La destruction lente et progressive du système
monétaire |
Dans
son excellent essai, Rothbard retrace les grandes étapes de la monopolisation
monétaire de l'État. Cela a commencé par le monopole de la frappe, sous prétexte
que les frappeurs de monnaie privés pourraient frauder leurs clients en mettant
moins d'or qu'ils ne le devraient dans les pièces. Chacun sait qu’il n’y a aucun
risque que l'État se prête à ce jeu frauduleux…! De plus, si l'on utilise ce
raisonnement, il faudrait abolir tous les contrats parce que quelques escrocs en
rédigent qui sont frauduleux ou ne les respectent tout simplement pas.
Le monopole de la frappe par l'État a créé, n'en déplaise aux opposants à la
frappe privée, ce qu'on appelle la loi de Gresham: les bonnes pièces de monnaie
sont amassées tandis que les moins bonnes (usées ou avec un défaut de
fabrication) demeurent en circulation. Cette loi s'applique quand une pièce de
monnaie a une valeur immuable; peu importe si elle pèse maintenant 25 grammes,
si la pièce dit qu'elle vaut 30 grammes d'or, alors elle vaut 30 grammes d'or.
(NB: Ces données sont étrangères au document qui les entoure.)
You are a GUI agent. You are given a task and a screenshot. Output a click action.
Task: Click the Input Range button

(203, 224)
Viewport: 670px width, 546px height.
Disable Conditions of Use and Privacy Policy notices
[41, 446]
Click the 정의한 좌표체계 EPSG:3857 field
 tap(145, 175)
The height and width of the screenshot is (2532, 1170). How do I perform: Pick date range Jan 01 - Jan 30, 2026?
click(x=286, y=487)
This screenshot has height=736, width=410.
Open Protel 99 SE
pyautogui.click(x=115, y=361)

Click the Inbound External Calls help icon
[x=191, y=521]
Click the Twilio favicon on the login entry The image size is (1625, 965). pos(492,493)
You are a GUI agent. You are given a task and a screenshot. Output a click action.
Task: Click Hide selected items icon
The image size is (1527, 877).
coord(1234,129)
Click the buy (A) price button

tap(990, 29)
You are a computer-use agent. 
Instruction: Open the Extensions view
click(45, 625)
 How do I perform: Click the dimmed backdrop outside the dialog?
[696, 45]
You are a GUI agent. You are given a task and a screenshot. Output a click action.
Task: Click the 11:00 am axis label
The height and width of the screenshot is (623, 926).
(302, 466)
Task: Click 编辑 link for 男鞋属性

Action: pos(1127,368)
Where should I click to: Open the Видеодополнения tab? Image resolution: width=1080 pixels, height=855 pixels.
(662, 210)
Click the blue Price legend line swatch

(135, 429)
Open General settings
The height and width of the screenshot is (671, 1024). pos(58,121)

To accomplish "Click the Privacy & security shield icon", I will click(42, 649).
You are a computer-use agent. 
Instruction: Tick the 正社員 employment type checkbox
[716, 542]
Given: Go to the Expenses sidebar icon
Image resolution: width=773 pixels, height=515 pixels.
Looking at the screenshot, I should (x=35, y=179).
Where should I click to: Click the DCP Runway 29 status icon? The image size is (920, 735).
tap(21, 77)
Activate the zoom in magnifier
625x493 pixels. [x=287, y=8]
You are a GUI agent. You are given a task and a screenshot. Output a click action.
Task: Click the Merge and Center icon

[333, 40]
C'est comme si un kilogramme équivalait soudainement à 750 grammes.
Ce monopole de frappe, et
l'immuabilité de la monnaie, a engendré le second problème: l'insistance sur le
nom de la monnaie et non sur sa masse. Pour ceux qui l'ignoraient, toutes les
monnaies nationales étaient, de prime abord, des unités de masses, au même type
que le mètre est une unité de mesure ou la seconde est une unité de temps. La
livre sterling en est sans doute le meilleur exemple, puisque l'unité de base de
la monnaie anglaise était justement ça: une livre de monnaie d'argent. Le dollar
des États-Unis, lui, était 1/20 d'once d'or (1,56 gramme). D'ailleurs, jusqu'au
milieu du XIXe siècle, des pièces de monnaies étrangères (en or ou en
argent) circulaient sans aucun problème aux États-Unis. Malheureusement, afin de
renforcer l'État central, Washington et les autres capitales occidentales ont
interdit les monnaies étrangères dans leur pays pour favoriser la monnaie
nationale, ce qui accordait encore plus d'importance au nom et non à la masse.
L'étape finale de la
perdition du système monétaire fut l'invention des banques centrales. Créées
pour supposément stabiliser le système financier, elles n'ont fait que le
contraire, comme en fait foi la Grande Dépression, causée par une décennie de
taux d'intérêt trop bas. Elles ont également encouragé cette fraude légalisée
nommée réserves fractionnaires.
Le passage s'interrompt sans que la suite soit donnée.